- **Recorded information**:
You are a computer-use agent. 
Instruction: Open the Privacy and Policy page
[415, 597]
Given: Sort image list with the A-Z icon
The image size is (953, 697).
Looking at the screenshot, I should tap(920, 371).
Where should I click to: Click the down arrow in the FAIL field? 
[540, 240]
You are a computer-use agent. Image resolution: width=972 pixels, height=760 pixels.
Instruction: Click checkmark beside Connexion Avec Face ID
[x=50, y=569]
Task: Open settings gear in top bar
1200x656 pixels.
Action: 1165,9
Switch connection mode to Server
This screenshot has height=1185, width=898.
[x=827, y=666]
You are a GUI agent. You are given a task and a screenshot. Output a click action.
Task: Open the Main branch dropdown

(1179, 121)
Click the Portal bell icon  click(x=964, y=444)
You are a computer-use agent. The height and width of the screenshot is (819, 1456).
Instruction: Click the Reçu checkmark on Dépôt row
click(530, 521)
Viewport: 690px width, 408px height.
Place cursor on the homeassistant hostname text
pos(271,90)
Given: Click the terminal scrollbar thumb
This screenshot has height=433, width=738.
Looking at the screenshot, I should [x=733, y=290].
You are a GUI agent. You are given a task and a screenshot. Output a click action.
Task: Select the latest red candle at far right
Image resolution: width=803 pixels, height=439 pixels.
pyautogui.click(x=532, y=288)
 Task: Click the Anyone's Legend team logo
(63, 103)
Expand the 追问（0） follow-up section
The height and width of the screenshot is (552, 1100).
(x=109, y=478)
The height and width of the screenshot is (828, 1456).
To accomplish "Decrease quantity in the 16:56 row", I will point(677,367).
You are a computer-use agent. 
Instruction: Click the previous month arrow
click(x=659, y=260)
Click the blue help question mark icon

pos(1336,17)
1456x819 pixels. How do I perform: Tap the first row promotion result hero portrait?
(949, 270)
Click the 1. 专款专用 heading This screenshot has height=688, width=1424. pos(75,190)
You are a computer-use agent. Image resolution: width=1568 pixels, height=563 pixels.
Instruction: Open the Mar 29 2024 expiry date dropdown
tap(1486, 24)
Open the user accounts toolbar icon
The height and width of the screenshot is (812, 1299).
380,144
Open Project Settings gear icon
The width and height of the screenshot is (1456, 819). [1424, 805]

- **Exercise**: Arrange every line of the records above as a numbered list, leaving out the blank lines.

- **Expected output**:
1. You are a computer-use agent. 
2. Instruction: Open the Privacy and Policy page
3. [415, 597]
4. Given: Sort image list with the A-Z icon
5. The image size is (953, 697).
6. Looking at the screenshot, I should tap(920, 371).
7. Where should I click to: Click the down arrow in the FAIL field? 
8. [540, 240]
9. You are a computer-use agent. Image resolution: width=972 pixels, height=760 pixels.
10. Instruction: Click checkmark beside Connexion Avec Face ID
11. [x=50, y=569]
12. Task: Open settings gear in top bar
13. 1200x656 pixels.
14. Action: 1165,9
15. Switch connection mode to Server
16. This screenshot has height=1185, width=898.
17. [x=827, y=666]
18. You are a GUI agent. You are given a task and a screenshot. Output a click action.
19. Task: Open the Main branch dropdown
20. (1179, 121)
21. Click the Portal bell icon  click(x=964, y=444)
22. You are a computer-use agent. The height and width of the screenshot is (819, 1456).
23. Instruction: Click the Reçu checkmark on Dépôt row
24. click(530, 521)
25. Viewport: 690px width, 408px height.
26. Place cursor on the homeassistant hostname text
27. pos(271,90)
28. Given: Click the terminal scrollbar thumb
29. This screenshot has height=433, width=738.
30. Looking at the screenshot, I should [x=733, y=290].
31. You are a GUI agent. You are given a task and a screenshot. Output a click action.
32. Task: Select the latest red candle at far right
33. Image resolution: width=803 pixels, height=439 pixels.
34. pyautogui.click(x=532, y=288)
35.  Task: Click the Anyone's Legend team logo
36. (63, 103)
37. Expand the 追问（0） follow-up section
38. The height and width of the screenshot is (552, 1100).
39. (x=109, y=478)
40. The height and width of the screenshot is (828, 1456).
41. To accomplish "Decrease quantity in the 16:56 row", I will point(677,367).
42. You are a computer-use agent. 
43. Instruction: Click the previous month arrow
44. click(x=659, y=260)
45. Click the blue help question mark icon
46. pos(1336,17)
47. 1456x819 pixels. How do I perform: Tap the first row promotion result hero portrait?
48. (949, 270)
49. Click the 1. 专款专用 heading This screenshot has height=688, width=1424. pos(75,190)
50. You are a computer-use agent. Image resolution: width=1568 pixels, height=563 pixels.
51. Instruction: Open the Mar 29 2024 expiry date dropdown
52. tap(1486, 24)
53. Open the user accounts toolbar icon
54. The height and width of the screenshot is (812, 1299).
55. 380,144
56. Open Project Settings gear icon
57. The width and height of the screenshot is (1456, 819). [1424, 805]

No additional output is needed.